The judgment of the Court is a preliminary one, and thus it is now for the French Council of State to apply it and to make a final decision. However, irrespective of the French court’s position, it is expected that the preliminary ruling will result in regulatory changes in the biotech sector. The judgment will have immediate consequences in practice since there are many crop varieties that have been and are being developed by means of new methods of mutagenesis and that may no longer be brought on the market within the EU without the requisite authorization. As concerns the long-term consequences, the judgment has expectedly received much attention, both positive and negative.
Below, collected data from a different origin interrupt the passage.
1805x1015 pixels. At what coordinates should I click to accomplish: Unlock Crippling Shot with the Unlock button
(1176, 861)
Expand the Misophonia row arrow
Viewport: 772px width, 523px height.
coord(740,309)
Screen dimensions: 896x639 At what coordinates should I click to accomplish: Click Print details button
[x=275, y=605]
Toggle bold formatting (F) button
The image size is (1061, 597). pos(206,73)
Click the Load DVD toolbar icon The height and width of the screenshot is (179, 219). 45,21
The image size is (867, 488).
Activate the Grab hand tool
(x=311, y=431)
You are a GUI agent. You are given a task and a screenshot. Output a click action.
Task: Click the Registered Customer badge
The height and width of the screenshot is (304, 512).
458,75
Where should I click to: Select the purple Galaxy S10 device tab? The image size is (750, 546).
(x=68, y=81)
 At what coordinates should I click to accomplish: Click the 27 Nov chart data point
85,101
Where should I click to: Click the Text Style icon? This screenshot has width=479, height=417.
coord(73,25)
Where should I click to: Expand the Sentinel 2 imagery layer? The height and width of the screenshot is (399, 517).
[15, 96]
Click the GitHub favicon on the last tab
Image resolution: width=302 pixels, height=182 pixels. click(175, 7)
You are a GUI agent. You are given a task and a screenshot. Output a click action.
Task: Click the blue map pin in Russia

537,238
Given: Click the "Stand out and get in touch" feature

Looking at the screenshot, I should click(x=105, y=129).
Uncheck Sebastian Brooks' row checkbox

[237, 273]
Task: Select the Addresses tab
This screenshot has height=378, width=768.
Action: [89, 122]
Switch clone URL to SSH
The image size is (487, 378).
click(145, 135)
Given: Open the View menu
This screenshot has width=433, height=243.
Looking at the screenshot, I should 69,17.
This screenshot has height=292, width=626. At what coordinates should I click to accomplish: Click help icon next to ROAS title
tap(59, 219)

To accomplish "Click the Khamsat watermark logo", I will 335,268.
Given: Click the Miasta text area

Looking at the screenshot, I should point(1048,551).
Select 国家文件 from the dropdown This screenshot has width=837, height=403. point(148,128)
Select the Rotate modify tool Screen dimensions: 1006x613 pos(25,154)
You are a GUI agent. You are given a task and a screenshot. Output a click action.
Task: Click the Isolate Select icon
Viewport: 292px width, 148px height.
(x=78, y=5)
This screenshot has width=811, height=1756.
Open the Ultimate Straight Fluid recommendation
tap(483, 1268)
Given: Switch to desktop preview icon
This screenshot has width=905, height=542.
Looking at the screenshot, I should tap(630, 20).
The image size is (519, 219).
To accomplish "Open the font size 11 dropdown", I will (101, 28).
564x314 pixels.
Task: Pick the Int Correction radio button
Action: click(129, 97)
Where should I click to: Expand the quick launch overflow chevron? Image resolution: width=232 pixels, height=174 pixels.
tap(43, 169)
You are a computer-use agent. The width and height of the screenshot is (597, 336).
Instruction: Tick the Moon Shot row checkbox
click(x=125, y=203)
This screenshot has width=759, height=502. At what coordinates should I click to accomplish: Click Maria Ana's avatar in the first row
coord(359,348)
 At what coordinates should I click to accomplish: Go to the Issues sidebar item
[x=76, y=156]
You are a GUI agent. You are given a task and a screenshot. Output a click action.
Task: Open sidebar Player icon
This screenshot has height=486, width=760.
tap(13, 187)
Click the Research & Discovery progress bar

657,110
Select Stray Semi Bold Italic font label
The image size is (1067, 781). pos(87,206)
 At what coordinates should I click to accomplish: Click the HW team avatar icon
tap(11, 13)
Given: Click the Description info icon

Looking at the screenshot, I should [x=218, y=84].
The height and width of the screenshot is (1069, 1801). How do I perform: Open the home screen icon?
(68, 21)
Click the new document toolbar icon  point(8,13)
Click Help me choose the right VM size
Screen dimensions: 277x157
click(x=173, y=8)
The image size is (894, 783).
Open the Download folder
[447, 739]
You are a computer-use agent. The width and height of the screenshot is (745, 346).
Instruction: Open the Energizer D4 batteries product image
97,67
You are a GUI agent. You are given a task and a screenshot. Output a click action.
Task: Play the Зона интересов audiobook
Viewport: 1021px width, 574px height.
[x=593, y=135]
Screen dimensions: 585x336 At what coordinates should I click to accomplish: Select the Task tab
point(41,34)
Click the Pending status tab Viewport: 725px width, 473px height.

Almost all the first reactions have seen the judgment as being a clear indication of a political climate in the EU that is skeptical of genetic engineering and honors the precautionary principle.
Legally, it is significant that the Court adopted the approach that the interpretation of the Directive must look beyond the plain wording of the legislation and take full account of its underlying principles. The Court thus took into account factors such as the intention of the EU legislature as well as the subsequent development and use of the subject matter in question. Such an interpretation may not necessarily result in a restrictive approach in all cases. Practice has shown that the competent national authorities tend to stick to a narrow interpretation of the letter of the Directive, whereas some specific modern biotech projects may not be in conflict with the objectives of the Directive.
It therefore remains an open question how politicians, authorities and industry will respond to the judgment, and in particular whether the European legislature starts looking to amend Directive 2001/18 with a view to further developing the regulatory framework for biotechnology so as to improve the consistency and efficiency of that framework, in order to enable and enhance biotech activities that would otherwise be “exported” to other jurisdictions.